Estudos foram conduzidos no departamento de Entomologia e Acarologia da ESALQ/USP em Piracicaba/SP e no laboratório de Entomologia Veterinária da EMBRAPA Gado de Corte em Campo Grande/MS. Testes de predação, oviposição, avaliação da sobrevivência e tabelas de vida foram realizadas em laboratório com três espécies de Macrochelidae (Macrocheles embersoni, M. muscaedomesticae e M. robustulus) encontradas previamente em propriedades com rebanhos bovinos no estado de São Paulo. Os testes foram realizados em unidades experimentais plásticas, cuja base era coberta por uma camada da mistura de gesso e carvão ativado, mantida úmida pela adição diária de água destilada. Para cada espécie de predador, foram oferecidos números pré-determinados de ovos e larvas de S. calcitrans e M. domestica.
Os resultados em laboratório mostraram que cada fêmea adulta do predador M. embersoni foi capaz de predar diariamente cerca de até 23 ovos ou 35 larvas de mosca-dos-estábulos, com uma taxa média de oviposição de quatro ovos/dia. De acordo com a taxa de predação, ambas as espécies de moscas foram consumidas pelos predadores, no entanto M. muscaedomesticae e M. robustulus apresentaram as maiores taxas quando se alimentaram de ovos e larvas da mosca doméstica. Macrocheles muscaedomesticae foi capaz de predar uma média de 11 ovos ou 3 larvas de mosca doméstica, com uma taxa média de oviposição de dois ovos/dia. Quanto as taxas de sobrevivência dos adultos dos predadores, todas foram iguais ou superiores a 90% com todas as presas avaliadas.

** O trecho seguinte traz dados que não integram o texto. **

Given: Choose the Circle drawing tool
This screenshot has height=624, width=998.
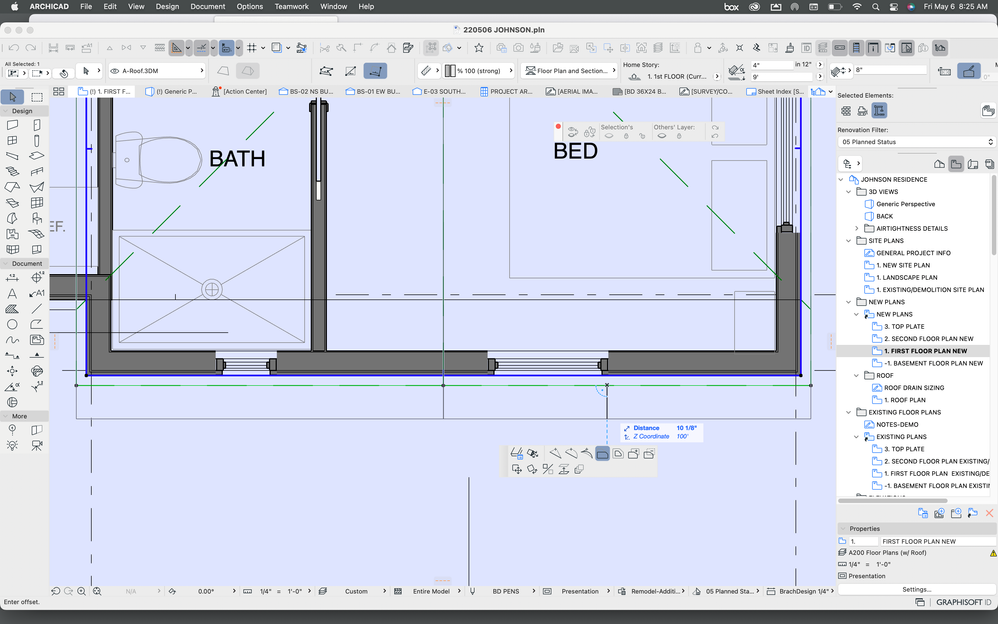Looking at the screenshot, I should pyautogui.click(x=12, y=324).
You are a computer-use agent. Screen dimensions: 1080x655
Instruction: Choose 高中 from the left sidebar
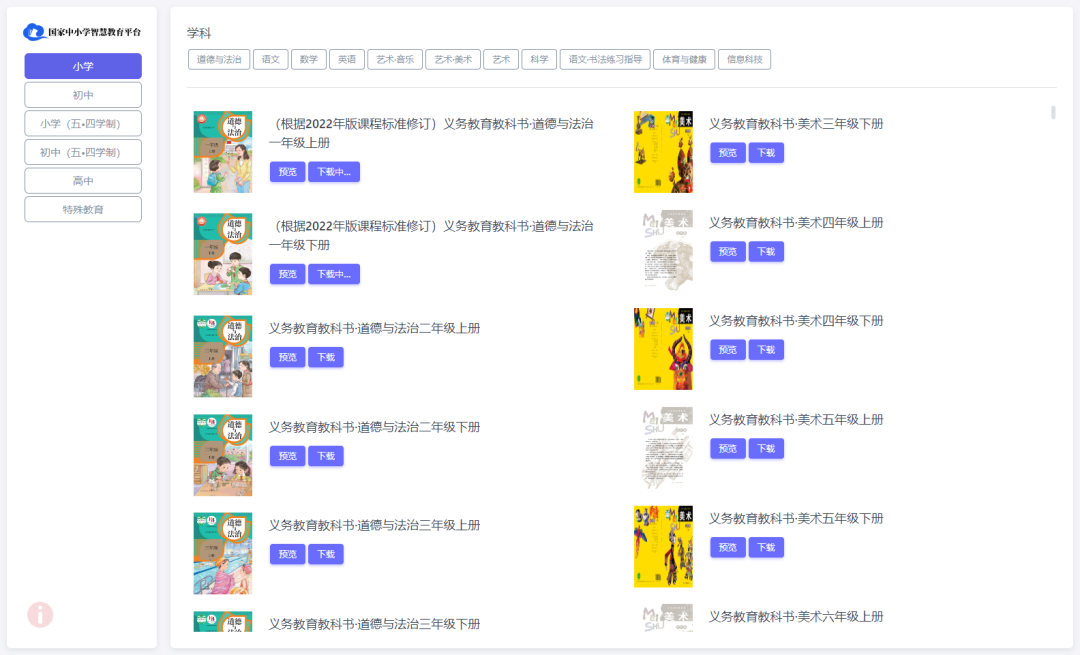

Os resultados obtidos por este projeto mostram o potencial de ácaros Macrochelidae como predadores de ovos e larvas de moscas revelando a capacidade de se tornar no futuro um novo produto comercial e tornar-se parte de programas de Manejo Integrado de Pragas (MIP). Além disso, estes predadores apresentam alta taxa de crescimento populacional, dispersam-se de forma eficaz e mostraram relativa facilidade de criação em moscas e/ou nematoides.
A liberação desses predadores em campo traria grandes benefícios principalmente ao setor pecuário, uma vez que, no caso da mosca-dos-estábulos, existe o fato dos locais de aplicação dos produtos químicos não coincidir com os locais preferenciais de distribuição de S. calcitrans nos bovinos. Além disso, existe a crescente preocupação da seleção de indivíduos resistentes às moléculas constantemente usadas no setor agropecuário, contaminação do ambiente e do alimento que será comercializado.
No Brasil, existe até o momento apenas uma espécie de ácaro predador edáfico sendo comercializada. Desta forma, trata-se de uma tendência para o futuro que esses predadores estudados apresentem potencial para o controle biológico de S. calcitrans e M. domestica. Além disso, a associação desses possíveis produtos biológicos com outros inimigos naturais (parasitoides e predadores) certamente contribuirá para o sucesso de um programa de MIP nas áreas afetadas.